• **YOUR ASSIGNMENT**:
In the data below, restate exactly the lines from the one with "Task: Open the Device 器件 menu" to the final line, both included, but not the pictures.

##### DATASET

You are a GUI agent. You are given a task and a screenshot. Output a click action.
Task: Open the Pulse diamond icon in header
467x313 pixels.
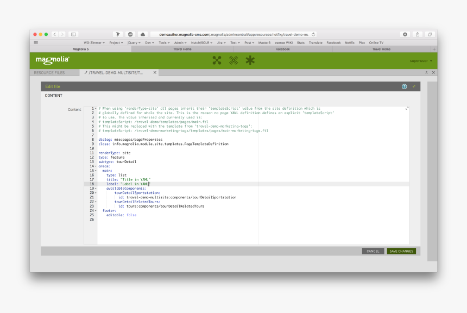tap(233, 60)
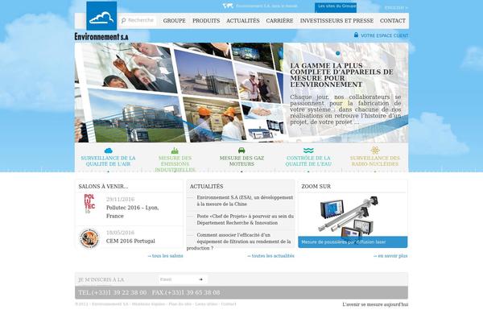The height and width of the screenshot is (322, 483).
Task: Select the radionuclide monitoring icon
Action: click(375, 151)
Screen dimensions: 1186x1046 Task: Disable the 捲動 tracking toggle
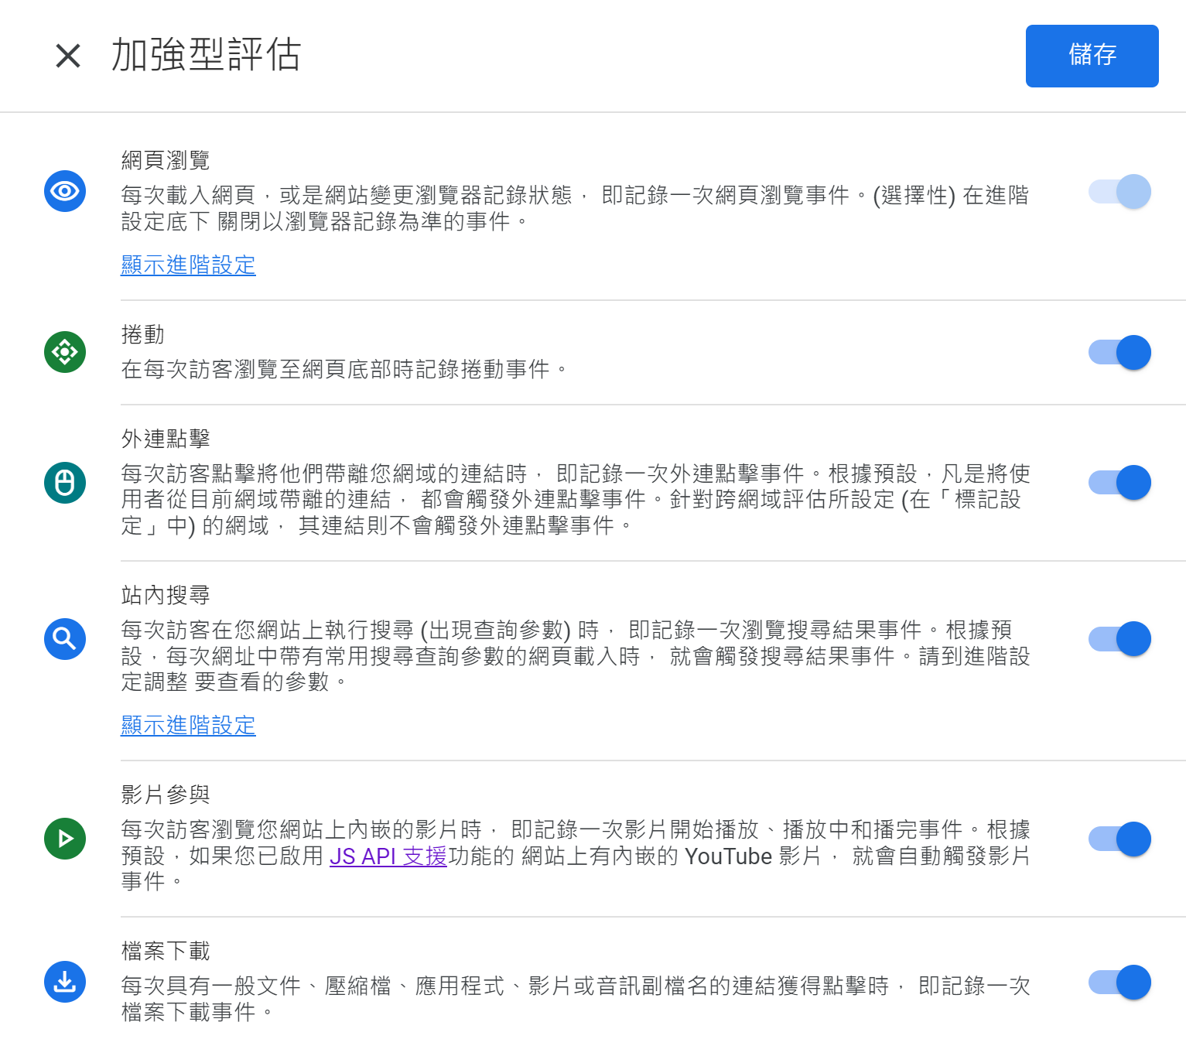coord(1119,353)
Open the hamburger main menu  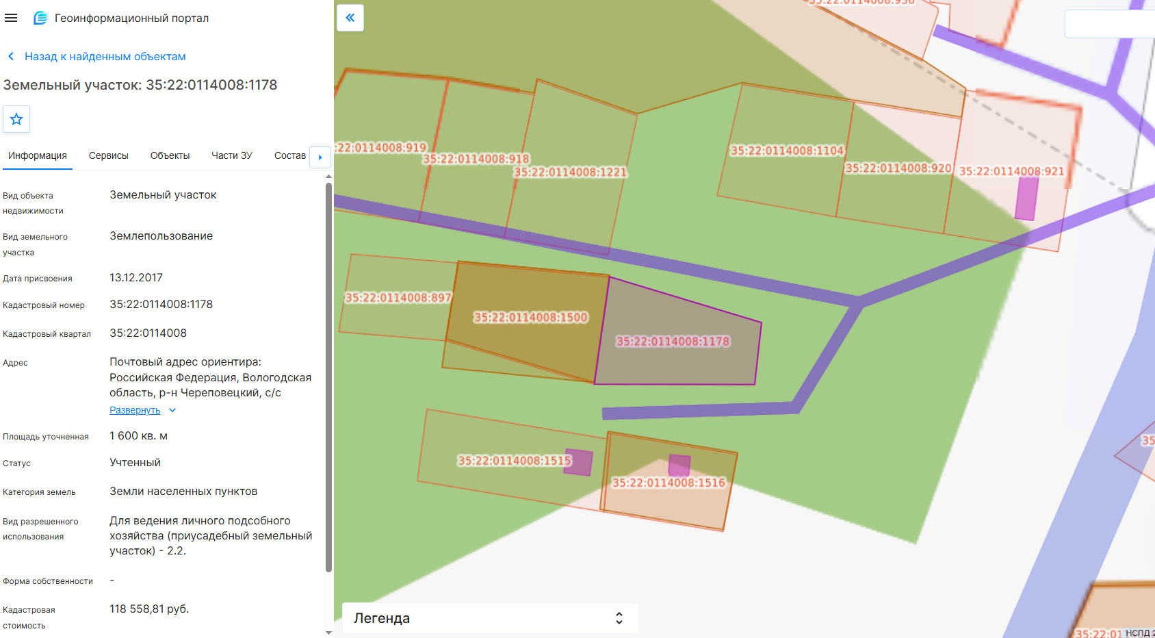coord(11,18)
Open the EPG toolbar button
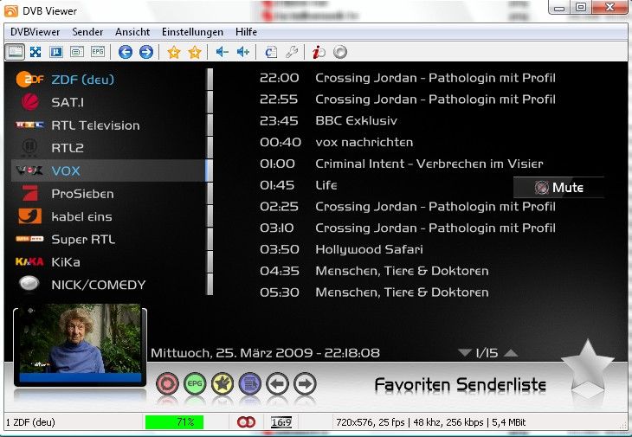This screenshot has height=437, width=632. [x=98, y=52]
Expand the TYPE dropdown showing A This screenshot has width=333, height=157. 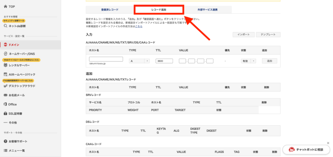[x=139, y=61]
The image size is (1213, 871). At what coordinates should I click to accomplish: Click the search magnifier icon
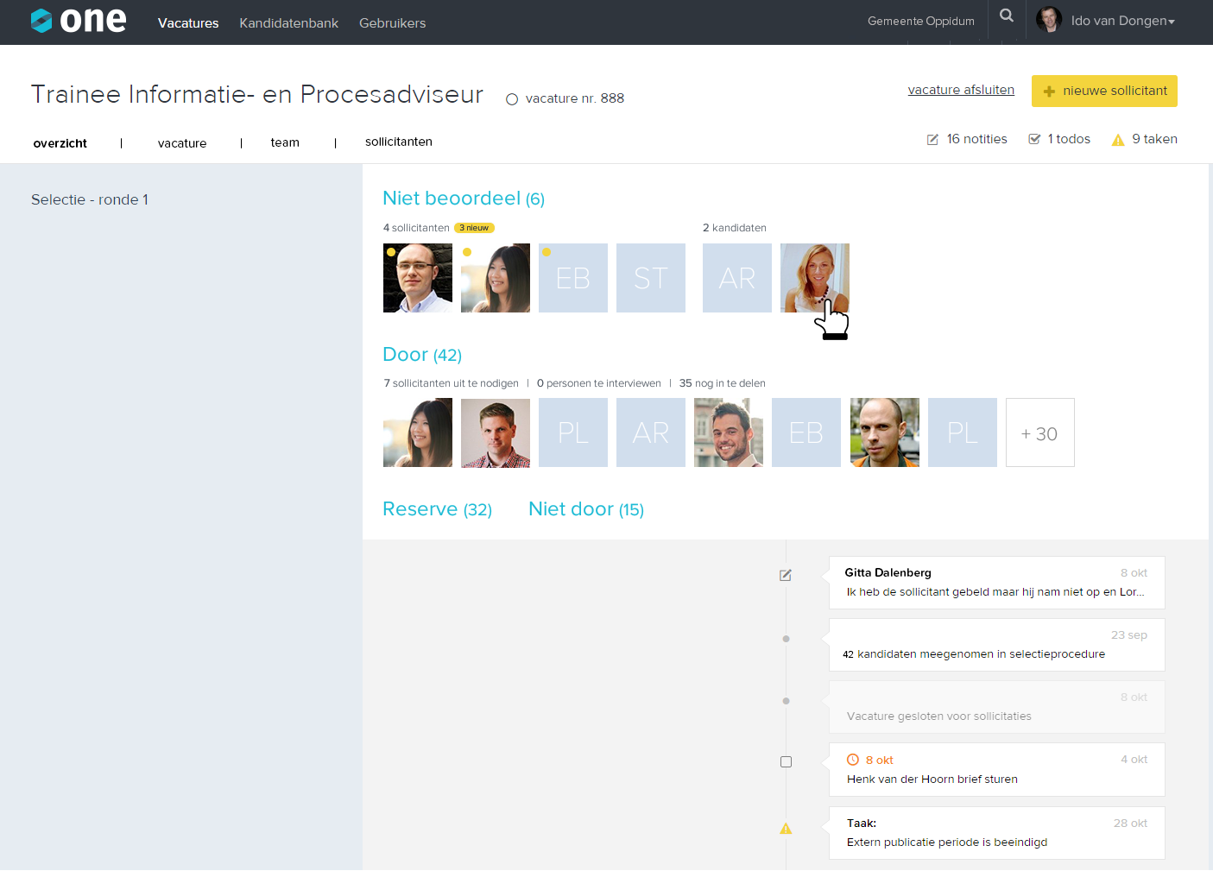click(x=1007, y=16)
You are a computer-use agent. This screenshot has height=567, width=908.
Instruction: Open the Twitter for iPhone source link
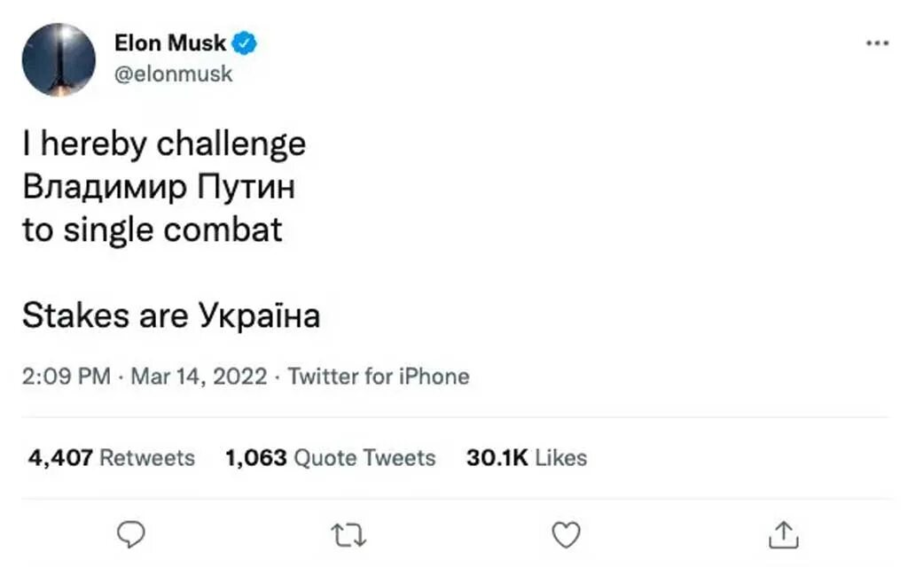[x=379, y=377]
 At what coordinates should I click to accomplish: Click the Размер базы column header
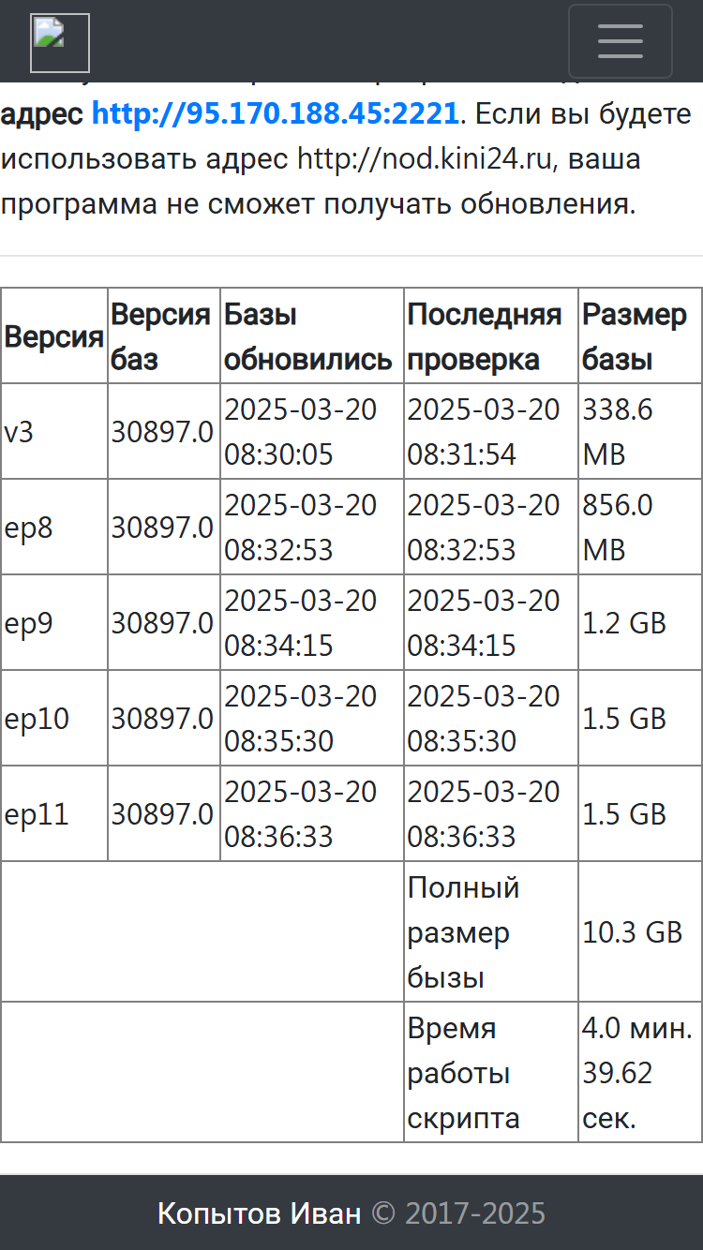pos(640,336)
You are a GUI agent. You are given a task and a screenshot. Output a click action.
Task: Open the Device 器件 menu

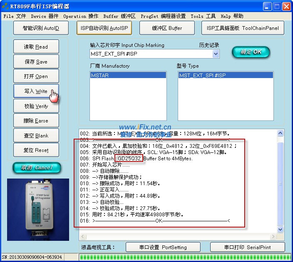click(45, 16)
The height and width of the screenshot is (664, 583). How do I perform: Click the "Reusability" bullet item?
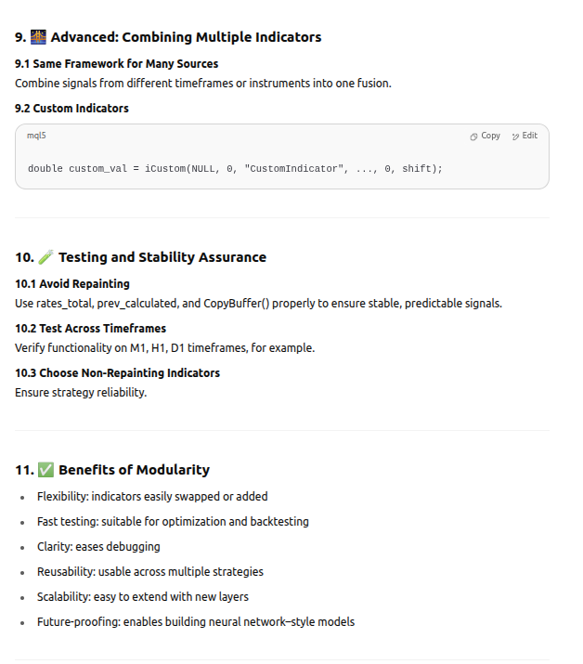pyautogui.click(x=150, y=572)
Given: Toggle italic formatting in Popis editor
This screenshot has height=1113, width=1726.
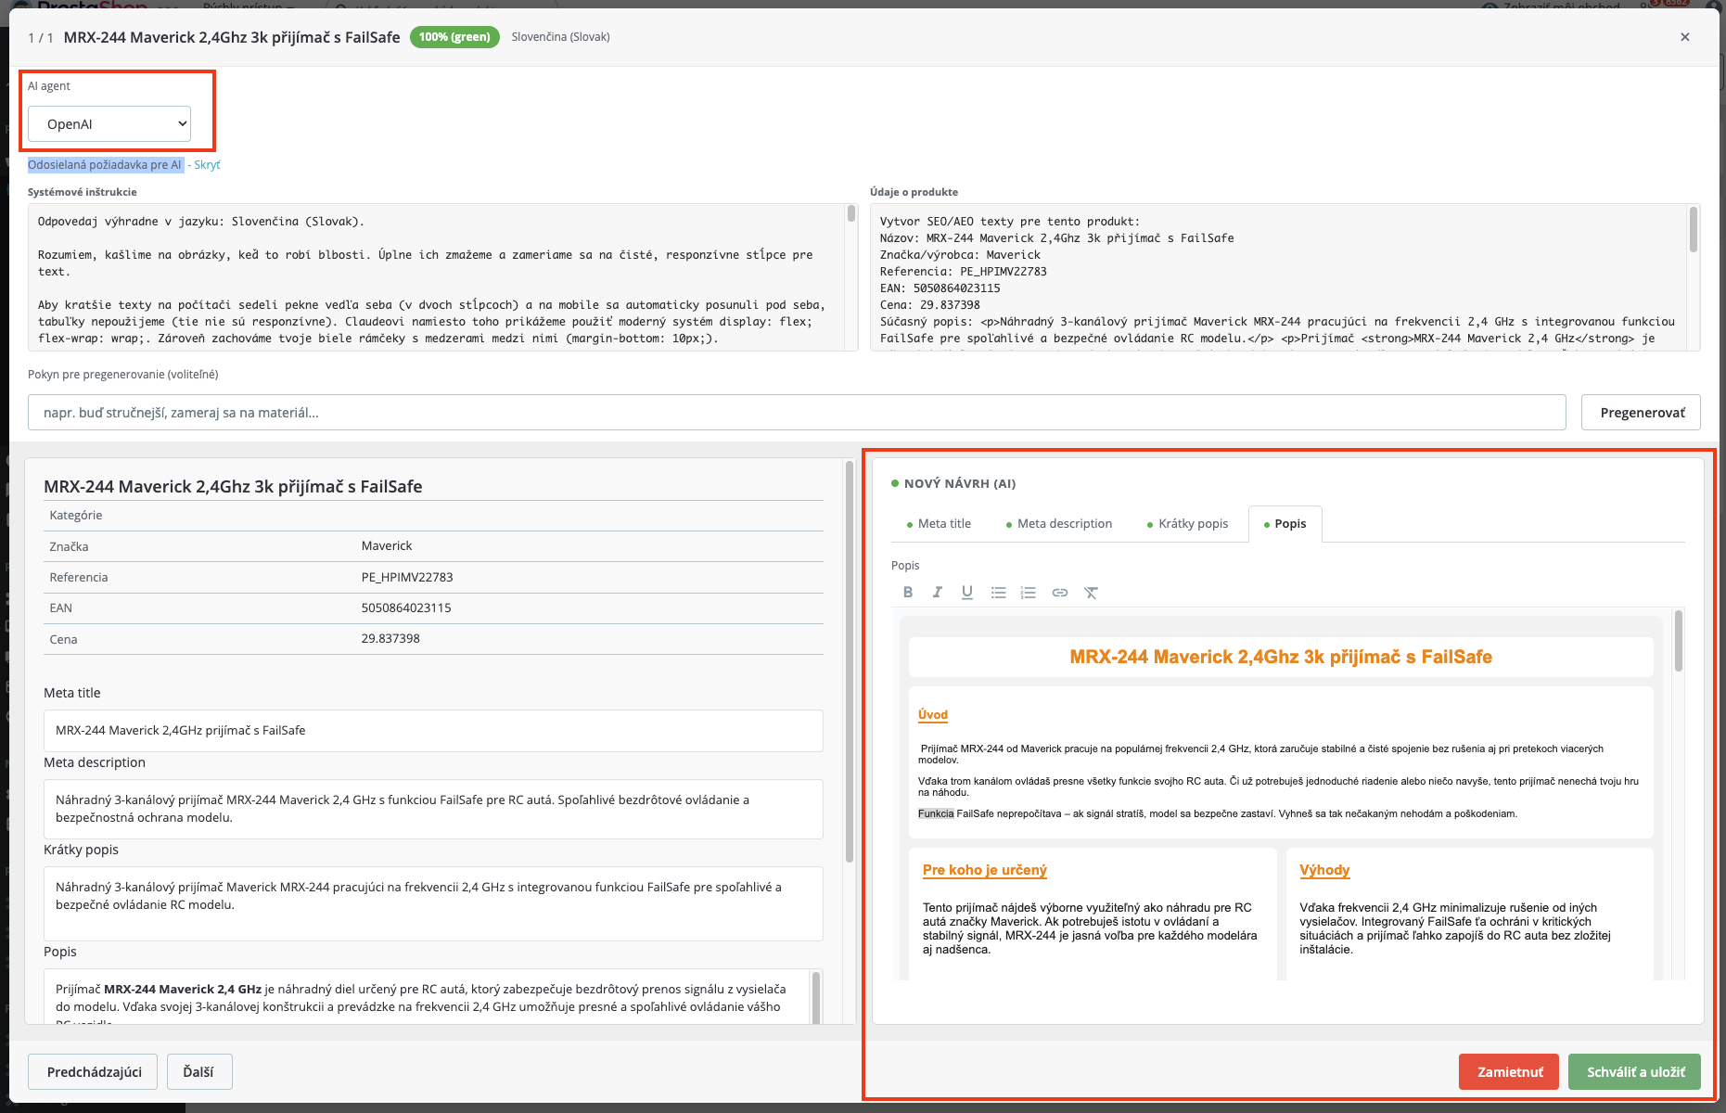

##########

• **SOLUTION TO THE PROBLEM**:
Task: Open the Device 器件 menu

click(45, 16)
The height and width of the screenshot is (664, 583). How do I perform: Click the "Reusability" bullet item?
pyautogui.click(x=150, y=572)
Given: Toggle italic formatting in Popis editor
This screenshot has height=1113, width=1726.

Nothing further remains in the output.